Freisa | Red wine grape native to Italy. Though historically popular, today Freisa is unfashionable with wine drinkers prompting many growers to replant with other grape varieties. The name comes from the Latin fresia, meaning strawberry due to its strawberry-like aromas.

Family ties | Freisa is closely related to Nebbiolo and likely its offspring.

Where grown | Piedmont: Freisa d’Asti DOC. | Langhe DOC Freisa. | Piemonte DOC Freisa. Veneto: Also in Veneto.

Site selection | As Freisa is easy to grow, productive and disease-resistant, it has often been relegated to the poorest sites and forced to yield high quantities of unripe grapes. It is best on sandy sites in general, such as those around the city of Chieri producing wines that express remarkable and complex aromas.

Winemaking | Picking late helps the grape tannins to fully ripen and malic acid to drop.
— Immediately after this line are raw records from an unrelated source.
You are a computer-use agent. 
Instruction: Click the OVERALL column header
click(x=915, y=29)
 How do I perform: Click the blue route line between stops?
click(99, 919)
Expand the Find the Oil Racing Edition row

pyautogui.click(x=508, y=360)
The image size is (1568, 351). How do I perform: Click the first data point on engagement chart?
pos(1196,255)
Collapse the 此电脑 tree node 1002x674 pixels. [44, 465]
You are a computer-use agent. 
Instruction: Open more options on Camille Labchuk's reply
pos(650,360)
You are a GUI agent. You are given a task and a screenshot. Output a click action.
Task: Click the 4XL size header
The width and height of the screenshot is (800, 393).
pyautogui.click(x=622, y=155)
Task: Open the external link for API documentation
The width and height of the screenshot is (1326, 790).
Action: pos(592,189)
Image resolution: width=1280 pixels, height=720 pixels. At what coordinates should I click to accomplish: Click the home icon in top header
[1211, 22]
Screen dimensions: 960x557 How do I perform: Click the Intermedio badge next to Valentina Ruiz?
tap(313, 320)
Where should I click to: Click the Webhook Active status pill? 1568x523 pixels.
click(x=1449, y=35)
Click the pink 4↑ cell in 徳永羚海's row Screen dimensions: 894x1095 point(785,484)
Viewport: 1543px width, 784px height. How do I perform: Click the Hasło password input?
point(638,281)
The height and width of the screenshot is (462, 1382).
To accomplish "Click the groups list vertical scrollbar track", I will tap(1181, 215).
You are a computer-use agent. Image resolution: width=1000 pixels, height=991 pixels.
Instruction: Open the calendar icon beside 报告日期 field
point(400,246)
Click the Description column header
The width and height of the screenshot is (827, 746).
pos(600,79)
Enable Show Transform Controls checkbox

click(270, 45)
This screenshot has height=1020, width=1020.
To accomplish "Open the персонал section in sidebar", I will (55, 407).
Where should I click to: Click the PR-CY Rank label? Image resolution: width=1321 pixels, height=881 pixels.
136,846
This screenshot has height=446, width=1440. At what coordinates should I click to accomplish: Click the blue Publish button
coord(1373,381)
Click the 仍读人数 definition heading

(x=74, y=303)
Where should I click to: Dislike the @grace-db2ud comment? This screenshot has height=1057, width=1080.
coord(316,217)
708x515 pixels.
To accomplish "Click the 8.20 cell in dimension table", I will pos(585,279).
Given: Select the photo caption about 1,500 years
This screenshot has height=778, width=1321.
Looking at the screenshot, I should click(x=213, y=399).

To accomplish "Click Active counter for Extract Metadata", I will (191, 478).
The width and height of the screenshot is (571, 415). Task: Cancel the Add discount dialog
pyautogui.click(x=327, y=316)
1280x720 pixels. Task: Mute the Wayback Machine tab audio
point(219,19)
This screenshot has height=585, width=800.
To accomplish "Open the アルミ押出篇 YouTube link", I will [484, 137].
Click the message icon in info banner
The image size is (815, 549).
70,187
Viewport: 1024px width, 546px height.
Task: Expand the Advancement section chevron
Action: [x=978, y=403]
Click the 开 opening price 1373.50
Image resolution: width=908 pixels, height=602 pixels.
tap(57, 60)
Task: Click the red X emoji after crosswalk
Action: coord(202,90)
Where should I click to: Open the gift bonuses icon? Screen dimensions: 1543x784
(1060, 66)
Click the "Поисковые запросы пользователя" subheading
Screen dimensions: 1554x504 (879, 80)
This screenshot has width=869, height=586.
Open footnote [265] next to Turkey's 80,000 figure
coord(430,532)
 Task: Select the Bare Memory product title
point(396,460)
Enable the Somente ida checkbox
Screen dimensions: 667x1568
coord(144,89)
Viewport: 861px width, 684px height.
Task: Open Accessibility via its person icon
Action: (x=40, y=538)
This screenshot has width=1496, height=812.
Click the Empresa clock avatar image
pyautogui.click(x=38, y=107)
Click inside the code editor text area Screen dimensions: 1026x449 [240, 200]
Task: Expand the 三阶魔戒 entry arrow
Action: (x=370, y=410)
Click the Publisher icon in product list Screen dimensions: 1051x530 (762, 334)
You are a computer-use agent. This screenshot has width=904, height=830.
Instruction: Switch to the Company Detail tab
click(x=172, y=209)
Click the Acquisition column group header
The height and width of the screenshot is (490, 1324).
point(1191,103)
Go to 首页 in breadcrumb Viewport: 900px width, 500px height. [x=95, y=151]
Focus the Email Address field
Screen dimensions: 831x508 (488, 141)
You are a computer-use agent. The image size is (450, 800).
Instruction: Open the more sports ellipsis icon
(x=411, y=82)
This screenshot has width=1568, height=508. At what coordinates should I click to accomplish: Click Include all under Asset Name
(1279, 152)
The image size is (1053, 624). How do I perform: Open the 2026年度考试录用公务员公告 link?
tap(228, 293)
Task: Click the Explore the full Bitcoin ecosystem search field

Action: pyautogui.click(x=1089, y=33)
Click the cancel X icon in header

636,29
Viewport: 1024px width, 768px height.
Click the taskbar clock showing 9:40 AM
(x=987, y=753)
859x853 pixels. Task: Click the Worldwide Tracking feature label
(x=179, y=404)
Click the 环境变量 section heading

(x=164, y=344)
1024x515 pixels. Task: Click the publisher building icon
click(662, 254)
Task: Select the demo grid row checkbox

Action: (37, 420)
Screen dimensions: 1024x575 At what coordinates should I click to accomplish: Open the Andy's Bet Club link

Specific styles | Usually dry and still though sometimes sparkling. Some producers try to tame Freisa’s tannins by making the wine frizzante (lightly fizzy) using carbon dioxide (CO2) to neutralize the tannic mouthfeel. Others leave a bit of residual sugar.

Wines | Freisa is generally light and pale in colour. It is fairly rustic and can be very reductive at first. However, as it opens up, Freisa demonstrates strong scents of strawberries, and when very ripe, rose, tobacco and violet. On the palate, flavours of crisp strawberry and sour red cherry are supported by palate-cleansing acid and high tannins which lend ageability (though tannins can be bitter and hard).


Italian Wine Unplugged (Positive Press, 2017), p.102-3.